▶ **Your instructions**
Please reproduce the entries below word for word, leaving the pictures out of your answer.

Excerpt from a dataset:

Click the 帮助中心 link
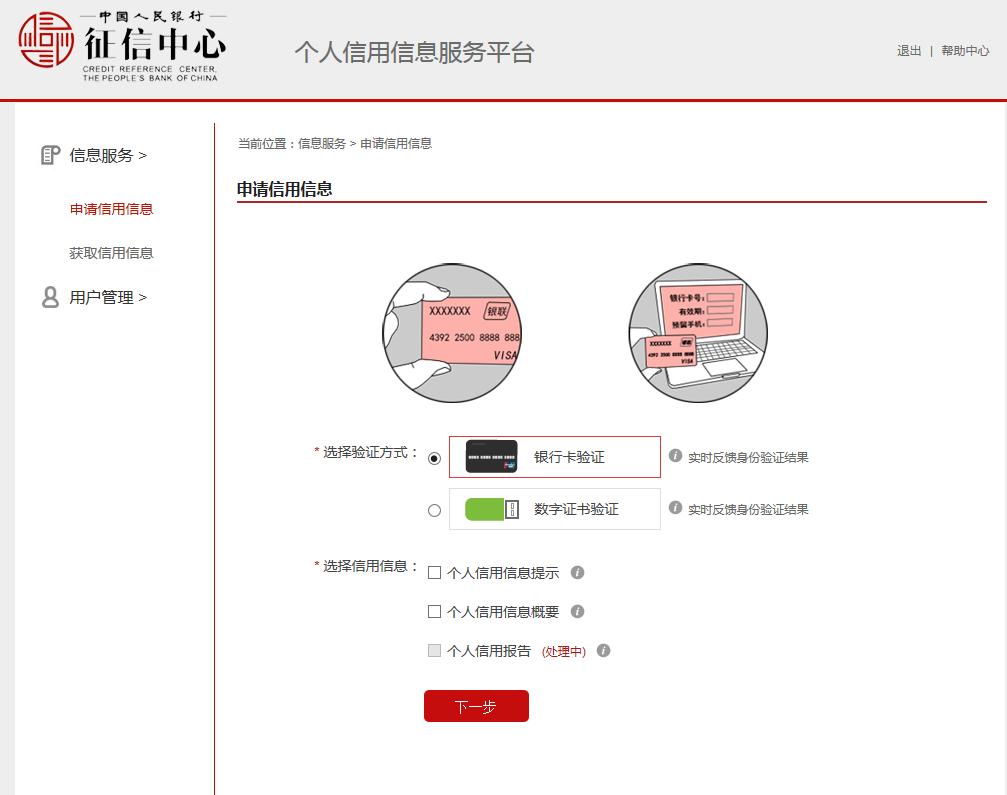Viewport: 1007px width, 795px height. click(964, 50)
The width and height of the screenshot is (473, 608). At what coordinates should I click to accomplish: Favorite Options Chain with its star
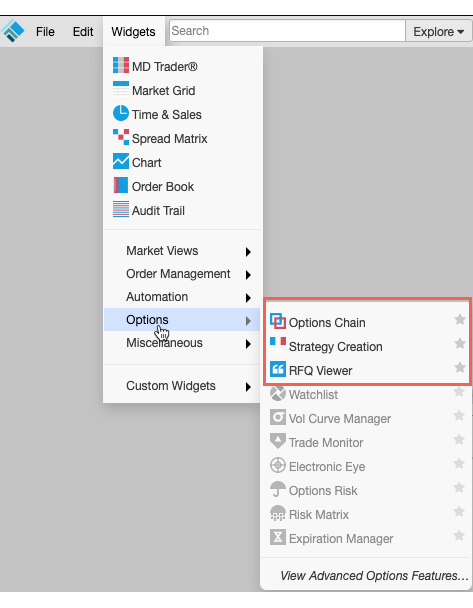(460, 320)
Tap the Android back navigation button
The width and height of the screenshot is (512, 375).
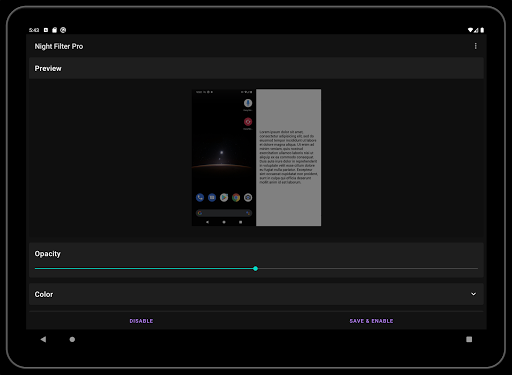(43, 339)
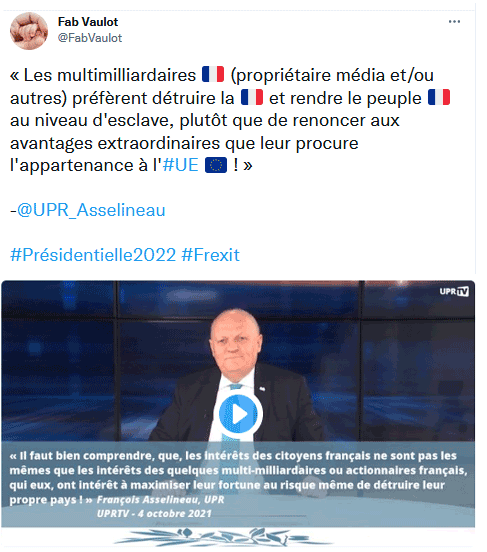This screenshot has width=487, height=552.
Task: Click the French flag after 'le peuple'
Action: pyautogui.click(x=439, y=97)
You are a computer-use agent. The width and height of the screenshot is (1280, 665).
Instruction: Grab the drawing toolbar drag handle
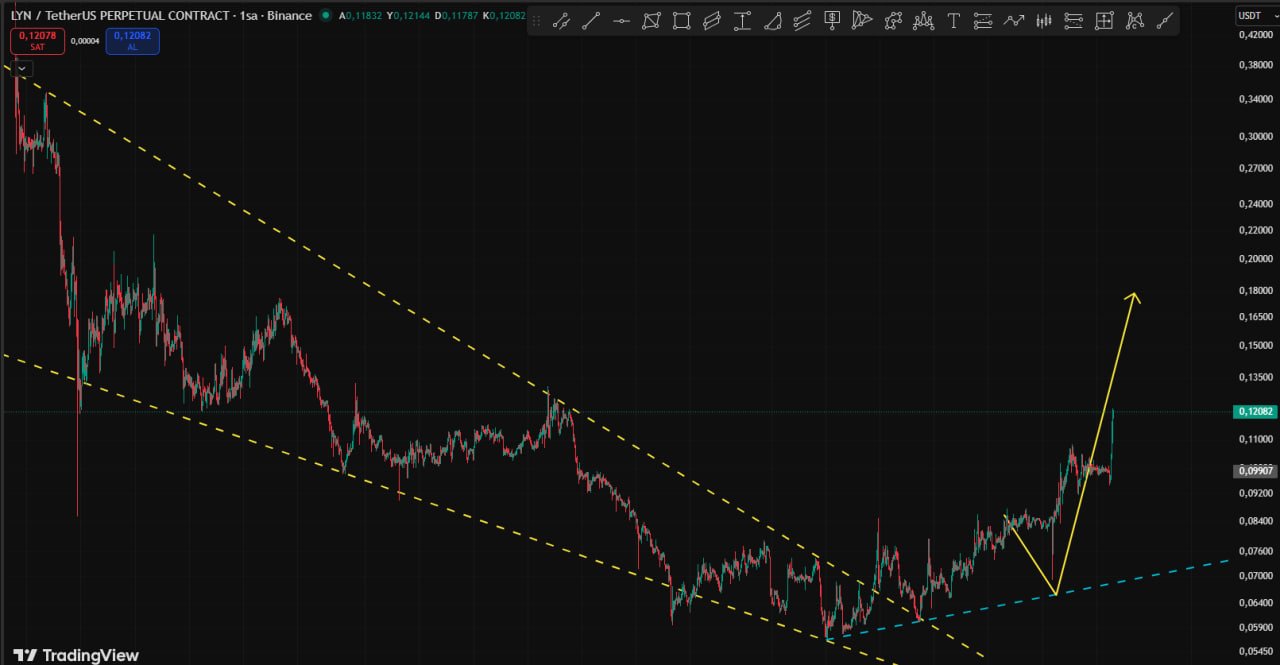click(536, 20)
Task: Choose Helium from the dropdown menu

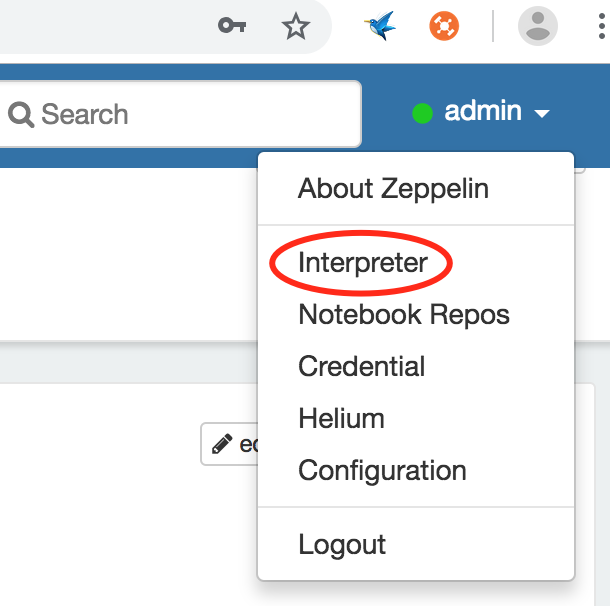Action: (x=341, y=419)
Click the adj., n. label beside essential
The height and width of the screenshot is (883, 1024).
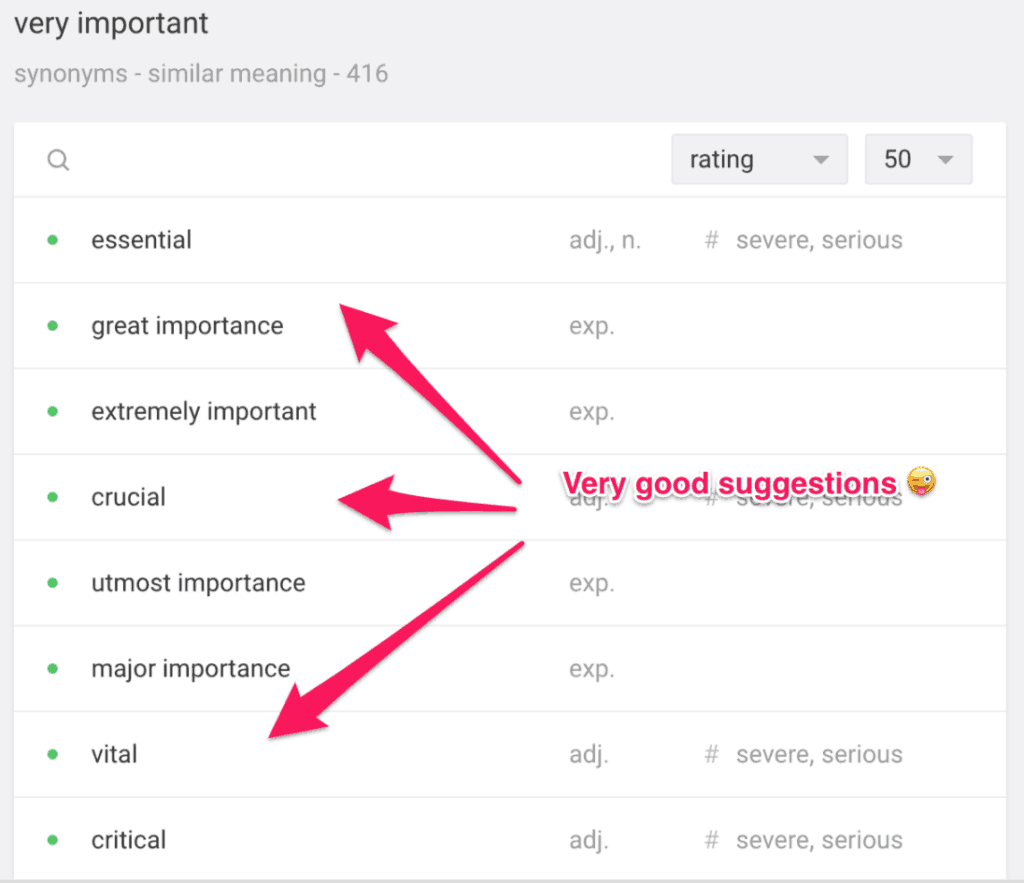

▶ **Correct response**
Click the 帮助中心 link
Viewport: 1007px width, 795px height. click(964, 50)
The width and height of the screenshot is (473, 608). At what coordinates should I click to accomplish: Favorite Options Chain with its star
(460, 320)
Tap the Android back navigation button
The width and height of the screenshot is (512, 375).
(43, 339)
This screenshot has width=487, height=552.
Task: Click the French flag after 'le peuple'
Action: pyautogui.click(x=439, y=97)
You are a computer-use agent. The width and height of the screenshot is (1280, 665).
Instruction: Grab the drawing toolbar drag handle
click(536, 20)
Task: Choose Helium from the dropdown menu

Action: (x=341, y=419)
Click the adj., n. label beside essential
The height and width of the screenshot is (883, 1024).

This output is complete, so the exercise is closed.